(Available data)
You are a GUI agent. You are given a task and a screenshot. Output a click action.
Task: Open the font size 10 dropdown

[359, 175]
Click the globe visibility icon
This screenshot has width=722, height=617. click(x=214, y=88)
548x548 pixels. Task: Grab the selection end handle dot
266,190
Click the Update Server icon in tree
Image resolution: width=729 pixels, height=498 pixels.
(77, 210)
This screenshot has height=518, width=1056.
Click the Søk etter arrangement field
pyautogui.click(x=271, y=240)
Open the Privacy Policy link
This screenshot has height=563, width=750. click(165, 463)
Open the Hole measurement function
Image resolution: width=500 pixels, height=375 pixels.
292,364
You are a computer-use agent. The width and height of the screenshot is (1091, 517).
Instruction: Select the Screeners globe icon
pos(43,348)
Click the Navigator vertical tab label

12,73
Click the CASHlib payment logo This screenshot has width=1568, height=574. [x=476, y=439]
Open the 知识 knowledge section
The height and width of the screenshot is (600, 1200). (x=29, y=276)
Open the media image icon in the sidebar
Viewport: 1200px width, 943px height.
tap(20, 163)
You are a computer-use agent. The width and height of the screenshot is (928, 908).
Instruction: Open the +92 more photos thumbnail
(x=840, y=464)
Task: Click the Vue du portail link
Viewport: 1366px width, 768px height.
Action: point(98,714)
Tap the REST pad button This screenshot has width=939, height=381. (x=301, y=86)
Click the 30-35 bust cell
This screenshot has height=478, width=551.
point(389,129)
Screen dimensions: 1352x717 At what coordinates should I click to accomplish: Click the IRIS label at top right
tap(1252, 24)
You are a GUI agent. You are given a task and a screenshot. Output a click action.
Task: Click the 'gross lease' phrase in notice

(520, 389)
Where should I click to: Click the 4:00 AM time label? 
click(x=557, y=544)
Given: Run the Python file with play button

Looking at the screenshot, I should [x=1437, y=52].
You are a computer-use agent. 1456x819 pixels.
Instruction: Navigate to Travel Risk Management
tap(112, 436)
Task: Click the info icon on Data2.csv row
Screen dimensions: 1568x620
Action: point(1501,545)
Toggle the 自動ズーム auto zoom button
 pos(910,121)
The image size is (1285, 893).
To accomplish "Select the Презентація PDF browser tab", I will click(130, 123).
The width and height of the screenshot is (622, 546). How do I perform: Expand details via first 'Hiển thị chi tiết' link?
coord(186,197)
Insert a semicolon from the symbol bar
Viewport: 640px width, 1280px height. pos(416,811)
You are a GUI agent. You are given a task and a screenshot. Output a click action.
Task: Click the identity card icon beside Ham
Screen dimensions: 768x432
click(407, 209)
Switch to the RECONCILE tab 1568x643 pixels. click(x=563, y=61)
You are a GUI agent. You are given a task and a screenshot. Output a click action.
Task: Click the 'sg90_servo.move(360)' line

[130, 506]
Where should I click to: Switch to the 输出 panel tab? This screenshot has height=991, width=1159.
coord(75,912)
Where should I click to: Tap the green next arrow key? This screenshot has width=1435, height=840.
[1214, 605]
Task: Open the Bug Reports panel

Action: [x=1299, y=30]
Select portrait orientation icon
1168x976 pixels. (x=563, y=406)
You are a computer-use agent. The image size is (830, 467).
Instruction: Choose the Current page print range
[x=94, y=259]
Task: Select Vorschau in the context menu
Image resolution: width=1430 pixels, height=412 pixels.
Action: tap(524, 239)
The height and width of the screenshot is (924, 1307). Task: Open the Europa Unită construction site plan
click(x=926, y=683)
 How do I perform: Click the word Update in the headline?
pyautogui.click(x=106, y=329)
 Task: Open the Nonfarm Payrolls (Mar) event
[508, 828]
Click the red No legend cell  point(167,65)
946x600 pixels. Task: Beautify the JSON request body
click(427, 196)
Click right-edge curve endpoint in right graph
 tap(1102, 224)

(Problem) Count, in the records above, the lines that include "computer", and give the number with nothing added.

(Finished exercise) 4